▶ Jobs:
1. Which coin collections does the forum discussion about soft coin markets name?
2. In the rows below, can you swap "icon" for "symbol" in the lines starting at the one containing "Where should I click to: Click the Save" and ending at the one containing "Click the Gültekin", and give only those lines with nothing else changed?

▶ Selected extract:
While Latin American crowns are racing to new heights, there are always markets which are unexpectedly soft, new supply has become available or saturated the market. Some of these are value traps which go on being soft forever. Others recover, and the market expands as the influx of coins brings in new collectors.

Are there any series today which appear to be offering great opportunities to those aware? Are there others which seem like value traps?

I'd offer the Chilean Colonial minor series which has had a wave of new supply in an otherwise scarce series. The Val y Mexia and Richard August collections added a massive amount of supply. While I don't think these coins will race to new heights, I do think they offer tremendous value right now given the over-supply.

Any others come to mind?

Comments

  • MrEurekaMrEureka Posts: 24,647 ✭✭✭✭✭

    The Bruun collection has created a great opportunity to start collecting Danish and Norwegian coins.

    Andy Lustig

    Doggedly collecting coins of the Central American Republic.

    Visit the Society of US Pattern Collectors at USPatterns.com.
  • coinkatcoinkat Posts: 24,236 ✭✭✭✭✭

    Great question and I would provide an answer which would take the discussion in a different direction... I would look at countries with a rising middle class with an interesting history. While supply and demand issues are important, so is the art, history and design behind the series. There might be some value in India. I thought I made a previous reference to Sweden- I have serious doubts about the quality of whatever the surviving population might be. Also, one must contemplate rarity and condition rarity and developing an appreciation for the difference and even how they intersect. If one turns the clock back 10-12 years, I doubt many would have predicted Bulgaria to rise as it has. Seems possible that Romania could follow.

    Experience the World through Numismatics...it's more than you can imagine.

  • MEJ7070MEJ7070 Posts: 821 ✭✭✭✭✭

    My completely knee jerk reaction with zero supporting evidence/data/“market signals”……

    -Scarcer Independence/partition era coins from the Indian subcontinent.

▶ Data for processing:

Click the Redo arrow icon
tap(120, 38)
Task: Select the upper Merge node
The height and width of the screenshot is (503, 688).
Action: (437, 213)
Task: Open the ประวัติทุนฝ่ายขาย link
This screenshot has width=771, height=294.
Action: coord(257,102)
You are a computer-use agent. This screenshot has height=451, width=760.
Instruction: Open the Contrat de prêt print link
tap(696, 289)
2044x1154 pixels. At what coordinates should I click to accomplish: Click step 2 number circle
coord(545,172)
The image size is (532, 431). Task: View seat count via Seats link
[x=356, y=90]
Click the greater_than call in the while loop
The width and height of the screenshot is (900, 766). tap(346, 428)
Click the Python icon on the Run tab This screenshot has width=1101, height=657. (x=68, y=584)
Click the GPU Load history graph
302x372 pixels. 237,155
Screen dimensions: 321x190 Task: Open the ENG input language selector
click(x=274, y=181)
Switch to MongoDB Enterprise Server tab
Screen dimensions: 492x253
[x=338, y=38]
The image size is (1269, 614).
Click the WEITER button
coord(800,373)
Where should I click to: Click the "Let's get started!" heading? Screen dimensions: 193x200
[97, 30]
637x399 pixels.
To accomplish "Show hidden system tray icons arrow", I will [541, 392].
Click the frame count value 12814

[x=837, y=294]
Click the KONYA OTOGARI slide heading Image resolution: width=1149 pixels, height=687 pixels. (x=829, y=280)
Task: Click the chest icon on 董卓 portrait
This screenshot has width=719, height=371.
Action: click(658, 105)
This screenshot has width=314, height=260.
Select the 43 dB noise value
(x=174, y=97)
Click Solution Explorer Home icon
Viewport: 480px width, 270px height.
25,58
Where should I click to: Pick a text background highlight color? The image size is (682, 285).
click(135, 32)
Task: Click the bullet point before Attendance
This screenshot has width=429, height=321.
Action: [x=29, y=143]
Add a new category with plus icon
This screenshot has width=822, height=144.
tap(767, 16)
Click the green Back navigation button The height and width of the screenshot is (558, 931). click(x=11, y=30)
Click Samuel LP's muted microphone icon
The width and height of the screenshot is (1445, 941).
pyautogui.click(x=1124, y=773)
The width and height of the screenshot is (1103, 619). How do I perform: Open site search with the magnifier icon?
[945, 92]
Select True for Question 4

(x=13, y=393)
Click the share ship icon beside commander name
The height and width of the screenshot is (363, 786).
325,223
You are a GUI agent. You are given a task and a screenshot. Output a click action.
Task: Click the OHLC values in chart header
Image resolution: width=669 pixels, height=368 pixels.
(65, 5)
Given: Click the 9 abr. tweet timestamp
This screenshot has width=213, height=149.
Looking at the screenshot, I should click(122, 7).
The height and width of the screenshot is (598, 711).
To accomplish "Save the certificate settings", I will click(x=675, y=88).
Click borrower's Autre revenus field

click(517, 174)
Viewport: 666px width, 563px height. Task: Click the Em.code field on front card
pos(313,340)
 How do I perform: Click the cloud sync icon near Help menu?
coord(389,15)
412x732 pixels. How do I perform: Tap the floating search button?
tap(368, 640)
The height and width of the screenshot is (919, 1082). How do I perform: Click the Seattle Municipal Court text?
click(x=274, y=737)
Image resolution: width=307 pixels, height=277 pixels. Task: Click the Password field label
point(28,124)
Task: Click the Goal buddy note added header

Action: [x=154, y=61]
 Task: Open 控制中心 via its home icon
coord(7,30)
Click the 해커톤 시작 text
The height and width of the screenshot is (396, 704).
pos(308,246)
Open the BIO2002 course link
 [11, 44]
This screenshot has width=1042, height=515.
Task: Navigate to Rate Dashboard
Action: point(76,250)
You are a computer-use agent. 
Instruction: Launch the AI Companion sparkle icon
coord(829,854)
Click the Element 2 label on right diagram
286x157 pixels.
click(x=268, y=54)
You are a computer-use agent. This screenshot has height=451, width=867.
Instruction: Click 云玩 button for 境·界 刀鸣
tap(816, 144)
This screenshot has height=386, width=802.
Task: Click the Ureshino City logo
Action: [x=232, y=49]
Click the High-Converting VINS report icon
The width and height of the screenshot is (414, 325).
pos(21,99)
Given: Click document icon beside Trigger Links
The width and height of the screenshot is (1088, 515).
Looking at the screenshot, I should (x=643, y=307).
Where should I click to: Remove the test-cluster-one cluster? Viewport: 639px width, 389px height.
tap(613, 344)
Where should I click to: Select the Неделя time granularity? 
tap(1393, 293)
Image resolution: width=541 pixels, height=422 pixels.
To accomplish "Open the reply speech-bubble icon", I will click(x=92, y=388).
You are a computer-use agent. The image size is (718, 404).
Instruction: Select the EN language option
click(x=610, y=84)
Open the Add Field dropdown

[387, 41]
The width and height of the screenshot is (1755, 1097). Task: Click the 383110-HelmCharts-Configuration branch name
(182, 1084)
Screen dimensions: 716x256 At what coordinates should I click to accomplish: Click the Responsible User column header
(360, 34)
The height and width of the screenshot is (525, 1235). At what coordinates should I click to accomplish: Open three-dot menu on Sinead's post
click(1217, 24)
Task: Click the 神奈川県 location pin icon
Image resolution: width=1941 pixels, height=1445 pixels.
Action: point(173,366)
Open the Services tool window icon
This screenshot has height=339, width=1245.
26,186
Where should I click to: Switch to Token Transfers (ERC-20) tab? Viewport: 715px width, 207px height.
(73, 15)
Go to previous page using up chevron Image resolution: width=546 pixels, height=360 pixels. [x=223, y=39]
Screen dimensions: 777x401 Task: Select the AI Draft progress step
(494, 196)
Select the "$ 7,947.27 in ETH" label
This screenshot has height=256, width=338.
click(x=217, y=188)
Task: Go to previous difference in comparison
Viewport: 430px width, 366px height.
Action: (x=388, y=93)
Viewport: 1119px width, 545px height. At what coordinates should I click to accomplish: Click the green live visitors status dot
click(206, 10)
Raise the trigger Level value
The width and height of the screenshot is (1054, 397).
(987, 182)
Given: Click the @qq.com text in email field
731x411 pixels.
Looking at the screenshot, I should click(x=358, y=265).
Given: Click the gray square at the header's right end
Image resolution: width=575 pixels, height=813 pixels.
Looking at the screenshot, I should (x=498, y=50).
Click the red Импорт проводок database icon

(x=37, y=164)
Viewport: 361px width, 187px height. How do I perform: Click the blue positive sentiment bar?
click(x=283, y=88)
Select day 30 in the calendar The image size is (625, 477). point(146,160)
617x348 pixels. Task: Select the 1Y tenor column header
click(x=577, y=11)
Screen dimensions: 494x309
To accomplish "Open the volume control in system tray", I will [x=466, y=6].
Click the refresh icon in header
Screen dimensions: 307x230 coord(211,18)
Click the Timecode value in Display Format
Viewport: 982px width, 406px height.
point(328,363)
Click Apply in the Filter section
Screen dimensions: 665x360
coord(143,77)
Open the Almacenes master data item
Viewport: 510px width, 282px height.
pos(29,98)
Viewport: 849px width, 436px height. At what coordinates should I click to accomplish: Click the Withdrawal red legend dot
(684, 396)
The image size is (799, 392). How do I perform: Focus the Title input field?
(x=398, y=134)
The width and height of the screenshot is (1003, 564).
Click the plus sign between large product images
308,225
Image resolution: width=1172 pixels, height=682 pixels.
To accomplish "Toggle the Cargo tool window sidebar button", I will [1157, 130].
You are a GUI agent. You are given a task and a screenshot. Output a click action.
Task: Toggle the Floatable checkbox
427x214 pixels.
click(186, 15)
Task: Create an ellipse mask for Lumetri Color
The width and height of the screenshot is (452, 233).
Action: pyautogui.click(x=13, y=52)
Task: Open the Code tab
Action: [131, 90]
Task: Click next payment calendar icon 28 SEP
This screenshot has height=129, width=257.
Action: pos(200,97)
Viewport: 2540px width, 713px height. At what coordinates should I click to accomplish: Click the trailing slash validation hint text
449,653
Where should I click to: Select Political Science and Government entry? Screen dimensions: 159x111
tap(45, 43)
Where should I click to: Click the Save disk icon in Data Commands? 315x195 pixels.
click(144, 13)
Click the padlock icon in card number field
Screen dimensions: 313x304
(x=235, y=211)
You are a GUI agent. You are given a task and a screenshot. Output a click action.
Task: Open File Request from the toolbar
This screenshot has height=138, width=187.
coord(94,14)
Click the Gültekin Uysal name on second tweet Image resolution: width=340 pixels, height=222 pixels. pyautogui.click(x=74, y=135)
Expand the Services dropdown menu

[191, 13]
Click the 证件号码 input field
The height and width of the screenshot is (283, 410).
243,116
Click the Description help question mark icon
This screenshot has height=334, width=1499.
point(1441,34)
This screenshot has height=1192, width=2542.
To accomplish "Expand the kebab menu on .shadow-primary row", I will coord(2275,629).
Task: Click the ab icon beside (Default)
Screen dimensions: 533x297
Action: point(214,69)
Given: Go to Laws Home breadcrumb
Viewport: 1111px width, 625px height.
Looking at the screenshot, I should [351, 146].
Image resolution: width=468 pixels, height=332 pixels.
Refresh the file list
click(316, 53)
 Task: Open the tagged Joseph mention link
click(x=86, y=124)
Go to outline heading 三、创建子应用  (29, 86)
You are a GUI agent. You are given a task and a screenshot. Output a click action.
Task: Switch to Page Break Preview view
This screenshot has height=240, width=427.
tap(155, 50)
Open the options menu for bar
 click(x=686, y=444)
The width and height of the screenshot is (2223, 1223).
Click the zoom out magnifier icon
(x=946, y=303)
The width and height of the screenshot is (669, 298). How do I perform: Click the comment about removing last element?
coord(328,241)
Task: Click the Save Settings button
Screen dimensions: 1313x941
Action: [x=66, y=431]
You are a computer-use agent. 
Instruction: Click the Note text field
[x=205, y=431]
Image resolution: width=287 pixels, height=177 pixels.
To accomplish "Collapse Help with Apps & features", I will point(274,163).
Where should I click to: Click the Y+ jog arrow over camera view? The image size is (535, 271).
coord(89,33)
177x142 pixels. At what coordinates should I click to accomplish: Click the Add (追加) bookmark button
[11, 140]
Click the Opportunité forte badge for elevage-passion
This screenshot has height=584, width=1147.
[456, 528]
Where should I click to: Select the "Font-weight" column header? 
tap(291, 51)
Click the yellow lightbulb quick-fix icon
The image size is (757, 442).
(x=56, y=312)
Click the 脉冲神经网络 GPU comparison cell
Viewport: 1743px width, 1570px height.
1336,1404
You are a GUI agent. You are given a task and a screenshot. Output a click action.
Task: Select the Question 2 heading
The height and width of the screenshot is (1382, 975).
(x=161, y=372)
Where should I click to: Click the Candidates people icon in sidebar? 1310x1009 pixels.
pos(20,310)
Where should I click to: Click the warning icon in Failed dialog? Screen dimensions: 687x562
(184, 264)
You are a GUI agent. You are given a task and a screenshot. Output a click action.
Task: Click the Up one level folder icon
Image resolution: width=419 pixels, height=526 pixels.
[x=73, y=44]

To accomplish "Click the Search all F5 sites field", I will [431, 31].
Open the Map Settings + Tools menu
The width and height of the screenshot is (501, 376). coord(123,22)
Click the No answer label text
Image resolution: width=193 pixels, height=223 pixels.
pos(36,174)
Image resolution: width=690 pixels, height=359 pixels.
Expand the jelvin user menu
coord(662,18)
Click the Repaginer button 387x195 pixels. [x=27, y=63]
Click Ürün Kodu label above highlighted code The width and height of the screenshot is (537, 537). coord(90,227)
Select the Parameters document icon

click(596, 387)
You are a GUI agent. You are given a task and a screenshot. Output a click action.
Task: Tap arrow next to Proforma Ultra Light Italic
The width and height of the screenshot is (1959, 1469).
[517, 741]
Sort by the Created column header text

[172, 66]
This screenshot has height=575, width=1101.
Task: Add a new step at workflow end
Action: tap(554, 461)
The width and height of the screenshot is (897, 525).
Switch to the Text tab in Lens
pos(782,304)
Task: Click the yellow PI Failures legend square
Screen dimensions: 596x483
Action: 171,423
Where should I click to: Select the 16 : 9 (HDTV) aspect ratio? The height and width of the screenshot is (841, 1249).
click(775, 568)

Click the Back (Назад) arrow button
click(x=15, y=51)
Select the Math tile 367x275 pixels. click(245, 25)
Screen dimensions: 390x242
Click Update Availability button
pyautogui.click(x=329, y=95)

▶ Exercise results:
1.
- Val y Mexia
- Richard August
- Bruun

2.
Where should I click to: Click the Save disk symbol in Data Commands? 315x195 pixels.
click(144, 13)
Click the padlock symbol in card number field
Screen dimensions: 313x304
(x=235, y=211)
You are a GUI agent. You are given a task and a screenshot. Output a click action.
Task: Open File Request from the toolbar
This screenshot has height=138, width=187.
coord(94,14)
Click the Gültekin Uysal name on second tweet Image resolution: width=340 pixels, height=222 pixels. pyautogui.click(x=74, y=135)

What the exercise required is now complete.